**GOAL OF THE EXERCISE:** Nothing but an exact copy of the data should be given.

**INFORMATION SHOWN:**

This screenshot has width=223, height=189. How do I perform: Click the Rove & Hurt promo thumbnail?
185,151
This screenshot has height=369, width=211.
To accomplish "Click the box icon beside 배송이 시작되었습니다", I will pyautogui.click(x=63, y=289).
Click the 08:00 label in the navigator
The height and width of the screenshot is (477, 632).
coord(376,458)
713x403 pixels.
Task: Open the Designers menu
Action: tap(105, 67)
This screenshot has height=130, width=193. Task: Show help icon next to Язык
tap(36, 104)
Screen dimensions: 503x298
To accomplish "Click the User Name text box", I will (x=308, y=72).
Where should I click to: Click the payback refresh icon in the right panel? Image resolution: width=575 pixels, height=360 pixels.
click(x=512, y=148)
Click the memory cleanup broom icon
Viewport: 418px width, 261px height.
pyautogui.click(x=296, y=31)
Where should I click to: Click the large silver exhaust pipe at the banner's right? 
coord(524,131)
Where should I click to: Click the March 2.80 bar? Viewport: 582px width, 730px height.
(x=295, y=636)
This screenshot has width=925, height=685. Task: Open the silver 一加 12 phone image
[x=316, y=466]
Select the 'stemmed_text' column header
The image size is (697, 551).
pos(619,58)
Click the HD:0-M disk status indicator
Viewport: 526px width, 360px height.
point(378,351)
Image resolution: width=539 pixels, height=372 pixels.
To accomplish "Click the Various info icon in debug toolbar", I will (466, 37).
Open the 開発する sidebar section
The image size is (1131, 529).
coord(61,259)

**TASK RESULT:**
This screenshot has width=223, height=189. How do I perform: Click the Rove & Hurt promo thumbnail?
185,151
This screenshot has height=369, width=211.
To accomplish "Click the box icon beside 배송이 시작되었습니다", I will pyautogui.click(x=63, y=289).
Click the 08:00 label in the navigator
The height and width of the screenshot is (477, 632).
coord(376,458)
713x403 pixels.
Task: Open the Designers menu
Action: tap(105, 67)
This screenshot has height=130, width=193. Task: Show help icon next to Язык
tap(36, 104)
Screen dimensions: 503x298
To accomplish "Click the User Name text box", I will (x=308, y=72).
Where should I click to: Click the payback refresh icon in the right panel? Image resolution: width=575 pixels, height=360 pixels.
click(x=512, y=148)
Click the memory cleanup broom icon
Viewport: 418px width, 261px height.
pyautogui.click(x=296, y=31)
Where should I click to: Click the large silver exhaust pipe at the banner's right? 
coord(524,131)
Where should I click to: Click the March 2.80 bar? Viewport: 582px width, 730px height.
(x=295, y=636)
This screenshot has width=925, height=685. Task: Open the silver 一加 12 phone image
[x=316, y=466]
Select the 'stemmed_text' column header
The image size is (697, 551).
pos(619,58)
Click the HD:0-M disk status indicator
Viewport: 526px width, 360px height.
point(378,351)
Image resolution: width=539 pixels, height=372 pixels.
To accomplish "Click the Various info icon in debug toolbar", I will (466, 37).
Open the 開発する sidebar section
The image size is (1131, 529).
coord(61,259)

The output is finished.